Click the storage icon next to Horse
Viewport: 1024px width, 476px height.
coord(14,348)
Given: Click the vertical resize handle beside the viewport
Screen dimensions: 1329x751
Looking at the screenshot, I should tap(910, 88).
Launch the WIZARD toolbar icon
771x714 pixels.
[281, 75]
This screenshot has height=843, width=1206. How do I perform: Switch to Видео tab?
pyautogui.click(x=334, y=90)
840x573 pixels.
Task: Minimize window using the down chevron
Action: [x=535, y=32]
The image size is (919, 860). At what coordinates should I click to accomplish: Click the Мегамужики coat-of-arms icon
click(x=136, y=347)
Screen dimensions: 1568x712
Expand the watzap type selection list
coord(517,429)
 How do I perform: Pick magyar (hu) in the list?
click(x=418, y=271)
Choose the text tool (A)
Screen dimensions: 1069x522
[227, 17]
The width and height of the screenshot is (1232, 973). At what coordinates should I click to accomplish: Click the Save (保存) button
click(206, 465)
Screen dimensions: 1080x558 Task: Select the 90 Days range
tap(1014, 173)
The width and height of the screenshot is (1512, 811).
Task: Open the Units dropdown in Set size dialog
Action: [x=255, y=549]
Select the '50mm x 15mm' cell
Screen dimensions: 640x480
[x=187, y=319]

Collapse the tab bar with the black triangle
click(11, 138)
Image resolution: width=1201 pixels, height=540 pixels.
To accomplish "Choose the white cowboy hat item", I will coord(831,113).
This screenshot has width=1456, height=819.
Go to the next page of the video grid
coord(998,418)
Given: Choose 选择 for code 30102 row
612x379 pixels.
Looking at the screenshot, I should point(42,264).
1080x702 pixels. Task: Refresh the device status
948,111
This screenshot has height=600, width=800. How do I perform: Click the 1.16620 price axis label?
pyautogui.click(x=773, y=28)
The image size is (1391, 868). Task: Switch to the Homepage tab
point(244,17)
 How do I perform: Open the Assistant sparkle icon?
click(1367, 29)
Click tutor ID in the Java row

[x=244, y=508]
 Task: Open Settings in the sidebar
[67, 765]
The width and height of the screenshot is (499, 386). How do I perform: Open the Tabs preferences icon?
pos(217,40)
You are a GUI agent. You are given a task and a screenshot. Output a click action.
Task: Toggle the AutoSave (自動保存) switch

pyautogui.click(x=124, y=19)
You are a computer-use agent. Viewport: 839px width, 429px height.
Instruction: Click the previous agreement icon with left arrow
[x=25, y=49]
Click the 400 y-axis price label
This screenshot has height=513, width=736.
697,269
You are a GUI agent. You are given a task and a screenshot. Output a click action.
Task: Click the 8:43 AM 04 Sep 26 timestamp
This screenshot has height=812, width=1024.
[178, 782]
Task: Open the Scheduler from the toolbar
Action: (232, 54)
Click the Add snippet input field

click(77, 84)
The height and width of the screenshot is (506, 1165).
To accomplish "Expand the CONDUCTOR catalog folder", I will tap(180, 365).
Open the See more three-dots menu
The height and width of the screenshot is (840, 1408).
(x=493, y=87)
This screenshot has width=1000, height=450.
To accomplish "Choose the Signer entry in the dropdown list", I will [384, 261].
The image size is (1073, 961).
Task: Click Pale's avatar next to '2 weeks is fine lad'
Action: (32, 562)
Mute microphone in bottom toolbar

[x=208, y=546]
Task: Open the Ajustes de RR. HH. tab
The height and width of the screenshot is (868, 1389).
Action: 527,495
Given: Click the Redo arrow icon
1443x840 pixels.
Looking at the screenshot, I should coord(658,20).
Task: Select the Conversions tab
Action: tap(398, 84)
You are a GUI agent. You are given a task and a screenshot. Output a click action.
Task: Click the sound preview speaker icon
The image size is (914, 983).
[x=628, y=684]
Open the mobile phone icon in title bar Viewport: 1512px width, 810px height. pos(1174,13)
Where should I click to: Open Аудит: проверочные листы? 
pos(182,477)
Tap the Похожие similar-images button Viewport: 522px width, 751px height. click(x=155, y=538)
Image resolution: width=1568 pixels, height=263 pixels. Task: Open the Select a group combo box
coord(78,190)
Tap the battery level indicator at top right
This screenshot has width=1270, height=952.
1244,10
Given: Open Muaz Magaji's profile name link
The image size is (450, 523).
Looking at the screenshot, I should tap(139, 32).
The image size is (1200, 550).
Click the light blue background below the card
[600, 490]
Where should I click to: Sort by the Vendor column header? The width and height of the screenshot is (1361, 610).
***
REQUIRED TASK: Copy all of the data above verbatim, line for line.

ANSWER TO THIS TASK:
Click the storage icon next to Horse
Viewport: 1024px width, 476px height.
coord(14,348)
Given: Click the vertical resize handle beside the viewport
Screen dimensions: 1329x751
Looking at the screenshot, I should tap(910, 88).
Launch the WIZARD toolbar icon
771x714 pixels.
[281, 75]
This screenshot has height=843, width=1206. How do I perform: Switch to Видео tab?
pyautogui.click(x=334, y=90)
840x573 pixels.
Task: Minimize window using the down chevron
Action: [x=535, y=32]
The image size is (919, 860). At what coordinates should I click to accomplish: Click the Мегамужики coat-of-arms icon
click(x=136, y=347)
Screen dimensions: 1568x712
Expand the watzap type selection list
coord(517,429)
 How do I perform: Pick magyar (hu) in the list?
click(x=418, y=271)
Choose the text tool (A)
Screen dimensions: 1069x522
[227, 17]
The width and height of the screenshot is (1232, 973). At what coordinates should I click to accomplish: Click the Save (保存) button
click(206, 465)
Screen dimensions: 1080x558 Task: Select the 90 Days range
tap(1014, 173)
The width and height of the screenshot is (1512, 811).
Task: Open the Units dropdown in Set size dialog
Action: [x=255, y=549]
Select the '50mm x 15mm' cell
Screen dimensions: 640x480
[x=187, y=319]

Collapse the tab bar with the black triangle
click(11, 138)
Image resolution: width=1201 pixels, height=540 pixels.
To accomplish "Choose the white cowboy hat item", I will coord(831,113).
This screenshot has width=1456, height=819.
Go to the next page of the video grid
coord(998,418)
Given: Choose 选择 for code 30102 row
612x379 pixels.
Looking at the screenshot, I should point(42,264).
1080x702 pixels. Task: Refresh the device status
948,111
This screenshot has height=600, width=800. How do I perform: Click the 1.16620 price axis label?
pyautogui.click(x=773, y=28)
The image size is (1391, 868). Task: Switch to the Homepage tab
point(244,17)
 How do I perform: Open the Assistant sparkle icon?
click(1367, 29)
Click tutor ID in the Java row

[x=244, y=508]
 Task: Open Settings in the sidebar
[67, 765]
The width and height of the screenshot is (499, 386). How do I perform: Open the Tabs preferences icon?
pos(217,40)
You are a GUI agent. You are given a task and a screenshot. Output a click action.
Task: Toggle the AutoSave (自動保存) switch

pyautogui.click(x=124, y=19)
You are a computer-use agent. Viewport: 839px width, 429px height.
Instruction: Click the previous agreement icon with left arrow
[x=25, y=49]
Click the 400 y-axis price label
This screenshot has height=513, width=736.
697,269
You are a GUI agent. You are given a task and a screenshot. Output a click action.
Task: Click the 8:43 AM 04 Sep 26 timestamp
This screenshot has height=812, width=1024.
[178, 782]
Task: Open the Scheduler from the toolbar
Action: (232, 54)
Click the Add snippet input field

click(77, 84)
The height and width of the screenshot is (506, 1165).
To accomplish "Expand the CONDUCTOR catalog folder", I will tap(180, 365).
Open the See more three-dots menu
The height and width of the screenshot is (840, 1408).
(x=493, y=87)
This screenshot has width=1000, height=450.
To accomplish "Choose the Signer entry in the dropdown list", I will [384, 261].
The image size is (1073, 961).
Task: Click Pale's avatar next to '2 weeks is fine lad'
Action: (32, 562)
Mute microphone in bottom toolbar

[x=208, y=546]
Task: Open the Ajustes de RR. HH. tab
The height and width of the screenshot is (868, 1389).
Action: 527,495
Given: Click the Redo arrow icon
1443x840 pixels.
Looking at the screenshot, I should coord(658,20).
Task: Select the Conversions tab
Action: tap(398, 84)
You are a GUI agent. You are given a task and a screenshot. Output a click action.
Task: Click the sound preview speaker icon
The image size is (914, 983).
[x=628, y=684]
Open the mobile phone icon in title bar Viewport: 1512px width, 810px height. pos(1174,13)
Where should I click to: Open Аудит: проверочные листы? 
pos(182,477)
Tap the Похожие similar-images button Viewport: 522px width, 751px height. click(x=155, y=538)
Image resolution: width=1568 pixels, height=263 pixels. Task: Open the Select a group combo box
coord(78,190)
Tap the battery level indicator at top right
This screenshot has width=1270, height=952.
1244,10
Given: Open Muaz Magaji's profile name link
The image size is (450, 523).
Looking at the screenshot, I should tap(139, 32).
The image size is (1200, 550).
Click the light blue background below the card
[600, 490]
Where should I click to: Sort by the Vendor column header? The width and height of the screenshot is (1361, 610).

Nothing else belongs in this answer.